▸ What the task requires:
The line containing "Where should I click to: Click" and every line after it, through the end of the records below, are to be reproduced exactly, with the pictures left out.

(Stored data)

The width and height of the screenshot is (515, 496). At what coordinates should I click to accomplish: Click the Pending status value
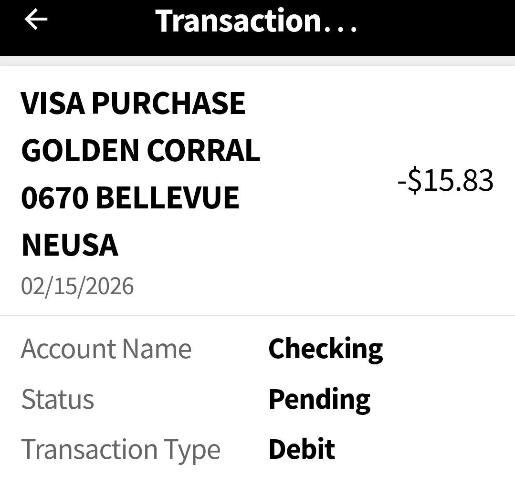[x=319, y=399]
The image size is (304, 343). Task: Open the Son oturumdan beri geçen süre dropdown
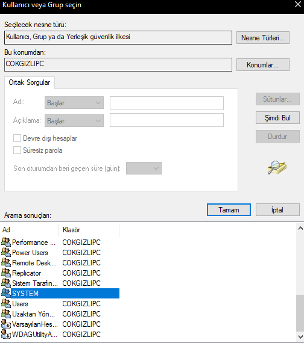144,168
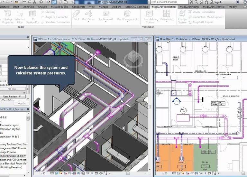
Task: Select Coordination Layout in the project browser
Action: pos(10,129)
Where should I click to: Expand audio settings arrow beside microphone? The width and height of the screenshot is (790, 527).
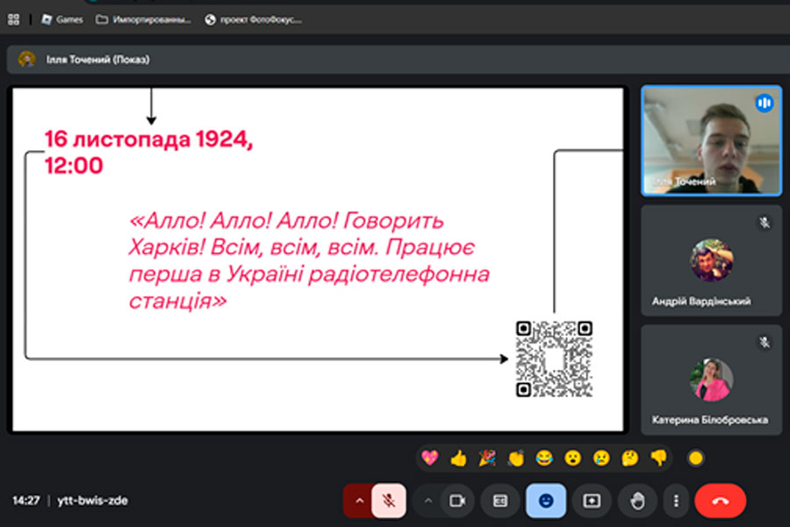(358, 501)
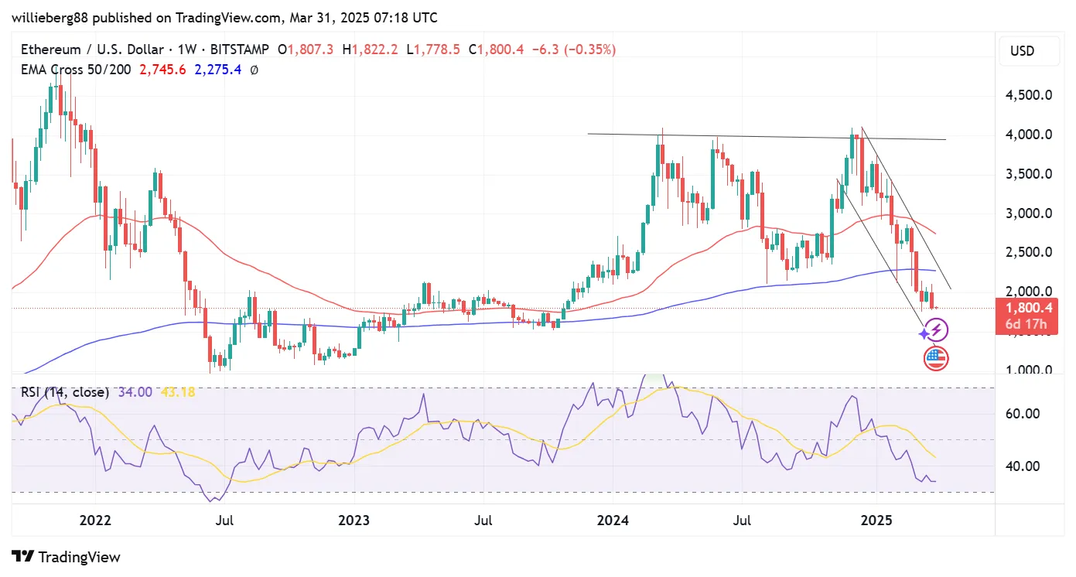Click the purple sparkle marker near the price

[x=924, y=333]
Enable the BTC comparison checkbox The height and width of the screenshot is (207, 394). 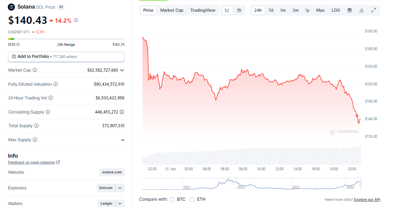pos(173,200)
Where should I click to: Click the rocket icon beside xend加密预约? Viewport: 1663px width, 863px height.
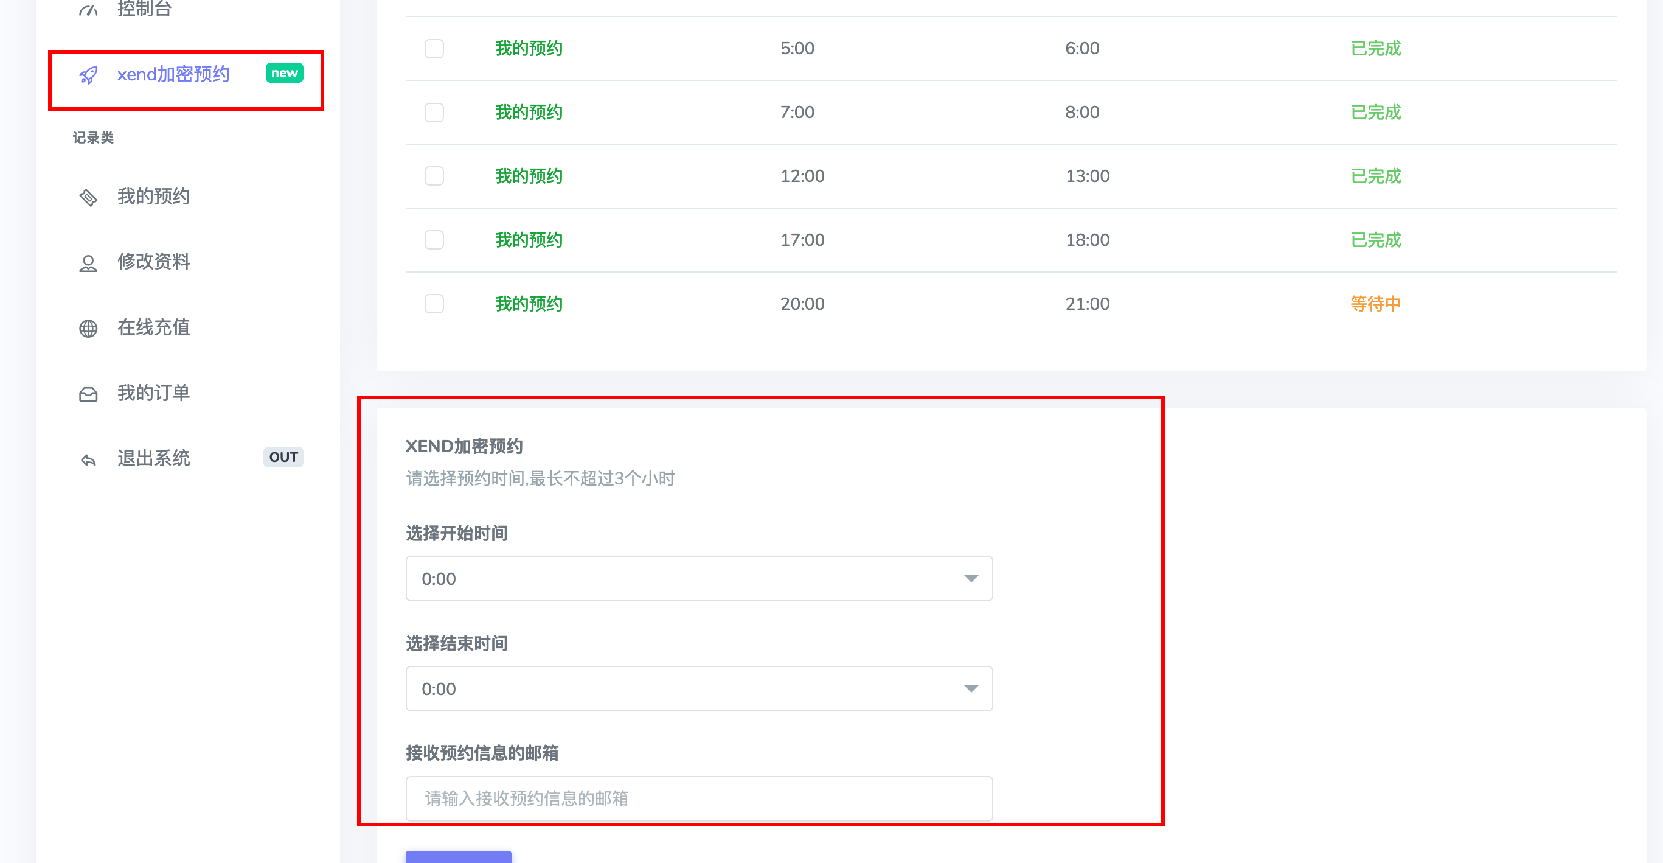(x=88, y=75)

▸ Problem solution:
Where should I click to: Click the rocket icon beside xend加密预约? Viewport: 1663px width, 863px height.
(x=88, y=75)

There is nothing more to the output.